Another Rain Surplus for the Midwest: June 2017
June 2017 came in as another wet month for the Midwest. The typical hot and stifling weather that the central United States can often see in June was held in check for at least another month, though bouts of it were felt throughout the period. This was thanks, partially, to the ample rainfall activity, which found its way into the record books quite a few times.
Outside of run-of-the-mill summertime thundershower activity, the first two weeks of June were relatively quiet across the Great Lakes and Ohio Valley. For some, this was the hotter half of the period, contrary to what one would typically expect approaching the heart of summer. This was glaringly true for Chicagoland, which observed a large difference in overall temperatures between the periods of the 1st thru the 17th, and 18th thru the 30th. While highs during the first half of the month were 4 - 6 degrees warmer than average (O'Hare averaged 86.1 degrees), the second portion was 6 to 8 degrees cooler (79.6 degrees) than the first half of the month. While this was not as extreme in the Ohio Valley from Indy through Columbus, it still turned out to be at a bit cooler than normal to close out June.
The cooler periods experienced throughout the month were largely attributed to an active, rainy pattern, which was thanks to a stubborn trough over the eastern US, and a large hot and dry ridge which dominated the west. The result was a larger than normal influx of summertime disturbances, resulting in many days with measurable rainfall. Several of the storms even broke records for most of the Corn Belt’s major cities.
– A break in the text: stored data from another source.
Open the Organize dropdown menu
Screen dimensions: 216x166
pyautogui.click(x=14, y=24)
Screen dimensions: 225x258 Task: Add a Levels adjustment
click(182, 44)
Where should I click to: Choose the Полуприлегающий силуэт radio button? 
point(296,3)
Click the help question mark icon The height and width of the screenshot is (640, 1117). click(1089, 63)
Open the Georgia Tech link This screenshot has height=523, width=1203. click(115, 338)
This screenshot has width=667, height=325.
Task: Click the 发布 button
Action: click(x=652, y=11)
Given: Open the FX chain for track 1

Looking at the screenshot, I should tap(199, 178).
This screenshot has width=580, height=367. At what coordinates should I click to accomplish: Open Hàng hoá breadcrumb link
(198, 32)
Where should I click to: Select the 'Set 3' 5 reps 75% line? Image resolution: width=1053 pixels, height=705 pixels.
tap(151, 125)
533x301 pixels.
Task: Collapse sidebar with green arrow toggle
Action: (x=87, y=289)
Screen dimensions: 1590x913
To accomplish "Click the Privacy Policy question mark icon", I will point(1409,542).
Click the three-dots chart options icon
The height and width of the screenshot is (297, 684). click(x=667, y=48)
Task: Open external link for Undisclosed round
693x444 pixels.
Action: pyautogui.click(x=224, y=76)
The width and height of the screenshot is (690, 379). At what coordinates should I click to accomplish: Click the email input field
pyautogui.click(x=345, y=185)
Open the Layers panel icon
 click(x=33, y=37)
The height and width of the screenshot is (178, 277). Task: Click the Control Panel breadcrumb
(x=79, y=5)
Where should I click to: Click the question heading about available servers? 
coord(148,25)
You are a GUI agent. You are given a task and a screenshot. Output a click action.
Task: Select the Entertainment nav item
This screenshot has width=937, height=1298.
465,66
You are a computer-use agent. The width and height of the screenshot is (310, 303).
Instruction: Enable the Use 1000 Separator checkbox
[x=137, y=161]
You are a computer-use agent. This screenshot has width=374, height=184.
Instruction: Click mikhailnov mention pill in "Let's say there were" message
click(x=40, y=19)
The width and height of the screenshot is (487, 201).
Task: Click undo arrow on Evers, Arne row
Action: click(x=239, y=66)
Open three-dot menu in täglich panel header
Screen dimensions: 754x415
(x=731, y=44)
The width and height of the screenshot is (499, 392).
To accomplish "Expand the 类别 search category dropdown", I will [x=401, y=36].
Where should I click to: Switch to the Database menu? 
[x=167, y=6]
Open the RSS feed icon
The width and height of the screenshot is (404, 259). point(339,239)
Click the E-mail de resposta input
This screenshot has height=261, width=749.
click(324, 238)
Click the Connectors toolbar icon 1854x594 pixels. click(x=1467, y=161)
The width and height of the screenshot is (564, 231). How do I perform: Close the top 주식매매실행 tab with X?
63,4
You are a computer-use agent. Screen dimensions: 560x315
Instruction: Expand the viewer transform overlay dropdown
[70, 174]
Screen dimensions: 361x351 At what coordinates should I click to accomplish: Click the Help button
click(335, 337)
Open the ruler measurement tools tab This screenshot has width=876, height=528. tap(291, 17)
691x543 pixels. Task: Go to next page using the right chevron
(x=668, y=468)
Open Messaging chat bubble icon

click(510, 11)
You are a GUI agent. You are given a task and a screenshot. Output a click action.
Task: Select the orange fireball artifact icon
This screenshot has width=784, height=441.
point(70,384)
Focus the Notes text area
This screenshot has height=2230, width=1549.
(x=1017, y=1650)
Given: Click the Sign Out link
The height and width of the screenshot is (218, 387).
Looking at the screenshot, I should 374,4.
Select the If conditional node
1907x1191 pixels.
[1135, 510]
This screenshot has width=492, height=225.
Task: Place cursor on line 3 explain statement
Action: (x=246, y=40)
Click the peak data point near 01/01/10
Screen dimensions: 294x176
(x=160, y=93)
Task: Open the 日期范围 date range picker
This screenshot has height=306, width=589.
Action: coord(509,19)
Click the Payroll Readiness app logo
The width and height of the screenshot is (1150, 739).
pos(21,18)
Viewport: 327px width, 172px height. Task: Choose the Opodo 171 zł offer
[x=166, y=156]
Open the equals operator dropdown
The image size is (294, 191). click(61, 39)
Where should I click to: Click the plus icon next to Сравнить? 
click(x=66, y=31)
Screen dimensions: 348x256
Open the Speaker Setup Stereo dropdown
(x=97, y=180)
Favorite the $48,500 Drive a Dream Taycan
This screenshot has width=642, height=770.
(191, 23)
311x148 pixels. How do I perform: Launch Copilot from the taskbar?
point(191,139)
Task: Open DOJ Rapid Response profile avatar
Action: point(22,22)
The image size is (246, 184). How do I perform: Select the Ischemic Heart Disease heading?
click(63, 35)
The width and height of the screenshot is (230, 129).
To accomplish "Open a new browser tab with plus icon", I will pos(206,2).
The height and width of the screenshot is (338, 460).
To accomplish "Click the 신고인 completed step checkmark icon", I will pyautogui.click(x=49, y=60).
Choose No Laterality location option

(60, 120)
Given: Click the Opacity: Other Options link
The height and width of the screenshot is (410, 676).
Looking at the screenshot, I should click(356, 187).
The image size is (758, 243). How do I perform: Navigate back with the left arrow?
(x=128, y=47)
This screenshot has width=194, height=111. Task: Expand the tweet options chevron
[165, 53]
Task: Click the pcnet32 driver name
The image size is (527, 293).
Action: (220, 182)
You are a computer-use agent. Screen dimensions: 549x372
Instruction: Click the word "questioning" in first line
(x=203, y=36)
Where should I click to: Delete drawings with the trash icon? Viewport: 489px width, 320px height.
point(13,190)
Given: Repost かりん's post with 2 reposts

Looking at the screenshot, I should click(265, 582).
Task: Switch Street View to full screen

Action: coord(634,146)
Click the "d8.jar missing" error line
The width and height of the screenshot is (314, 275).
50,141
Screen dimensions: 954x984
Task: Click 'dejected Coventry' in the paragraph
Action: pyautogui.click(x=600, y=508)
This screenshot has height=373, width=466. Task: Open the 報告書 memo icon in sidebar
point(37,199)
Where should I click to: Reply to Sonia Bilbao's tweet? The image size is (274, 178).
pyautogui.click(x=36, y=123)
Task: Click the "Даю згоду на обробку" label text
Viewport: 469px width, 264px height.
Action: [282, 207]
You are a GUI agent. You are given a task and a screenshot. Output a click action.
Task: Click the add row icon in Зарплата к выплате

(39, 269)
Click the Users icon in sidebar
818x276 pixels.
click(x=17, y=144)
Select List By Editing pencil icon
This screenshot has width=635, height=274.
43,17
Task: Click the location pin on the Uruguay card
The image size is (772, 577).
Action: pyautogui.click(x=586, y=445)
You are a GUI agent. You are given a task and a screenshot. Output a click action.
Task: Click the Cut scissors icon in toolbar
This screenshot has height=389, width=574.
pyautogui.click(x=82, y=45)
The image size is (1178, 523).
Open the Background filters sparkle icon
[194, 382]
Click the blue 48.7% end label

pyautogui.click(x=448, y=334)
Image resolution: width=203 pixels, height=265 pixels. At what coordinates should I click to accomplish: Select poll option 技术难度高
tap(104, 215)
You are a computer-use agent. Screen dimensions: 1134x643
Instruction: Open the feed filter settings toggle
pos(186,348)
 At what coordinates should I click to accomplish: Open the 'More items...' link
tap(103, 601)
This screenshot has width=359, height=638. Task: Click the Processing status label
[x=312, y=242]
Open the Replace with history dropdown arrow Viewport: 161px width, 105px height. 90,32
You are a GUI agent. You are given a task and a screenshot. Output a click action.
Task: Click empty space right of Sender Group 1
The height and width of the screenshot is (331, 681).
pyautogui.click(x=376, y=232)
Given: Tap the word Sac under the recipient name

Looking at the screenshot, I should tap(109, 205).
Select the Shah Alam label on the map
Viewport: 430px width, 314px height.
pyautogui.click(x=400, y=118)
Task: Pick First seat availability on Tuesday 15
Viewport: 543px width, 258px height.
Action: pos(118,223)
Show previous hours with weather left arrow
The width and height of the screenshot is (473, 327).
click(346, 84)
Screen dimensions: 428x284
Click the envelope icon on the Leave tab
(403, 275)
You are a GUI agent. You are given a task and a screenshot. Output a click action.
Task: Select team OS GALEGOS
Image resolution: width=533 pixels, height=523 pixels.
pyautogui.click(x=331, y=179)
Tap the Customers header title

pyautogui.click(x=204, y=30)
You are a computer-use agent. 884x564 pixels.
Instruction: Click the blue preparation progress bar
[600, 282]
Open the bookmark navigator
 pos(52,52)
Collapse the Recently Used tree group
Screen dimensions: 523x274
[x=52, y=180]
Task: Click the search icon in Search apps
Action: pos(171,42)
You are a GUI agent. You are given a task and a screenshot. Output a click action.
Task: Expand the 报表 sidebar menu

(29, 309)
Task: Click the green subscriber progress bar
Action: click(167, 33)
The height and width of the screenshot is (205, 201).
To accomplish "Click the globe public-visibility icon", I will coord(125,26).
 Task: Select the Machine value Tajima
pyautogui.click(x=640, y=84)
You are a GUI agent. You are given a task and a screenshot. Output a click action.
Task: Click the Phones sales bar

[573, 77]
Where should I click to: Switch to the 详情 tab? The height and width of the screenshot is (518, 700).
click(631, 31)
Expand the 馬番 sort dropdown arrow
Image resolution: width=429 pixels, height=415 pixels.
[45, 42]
The most significant event occured toward the tail-end of the month in northern Illinois. This was courtesy of a strong disturbance making its way into Wisconsin with a trailing cold front, bringing rounds of heavy thunderstorms, in some cases repeatedly hitting the same areas and leading to significant totals. Amongst the highest totals was Rockford. A measurement of 4.11” of liquid not only smashed the record for the date, but nearly came in first as the wettest calendar day ever in June for the city. It in fact was the second highest 1-day total on record for June, falling just shy of the 4.20” that was recorded in 2009.
Dayton came in with a pair of record-setting rain events itself. A grand total of 2.68” on the 14th bested an old record of 1.26” in 1996, while another storm system dumped 2.86” of rain on the city on the 23rd to get the better of a 1.06” event going all the way back to 1896! These individual events were enough to bring a rainfall surplus for the month across much of the Midwest, with some spots finishing 1 to 3” above normal.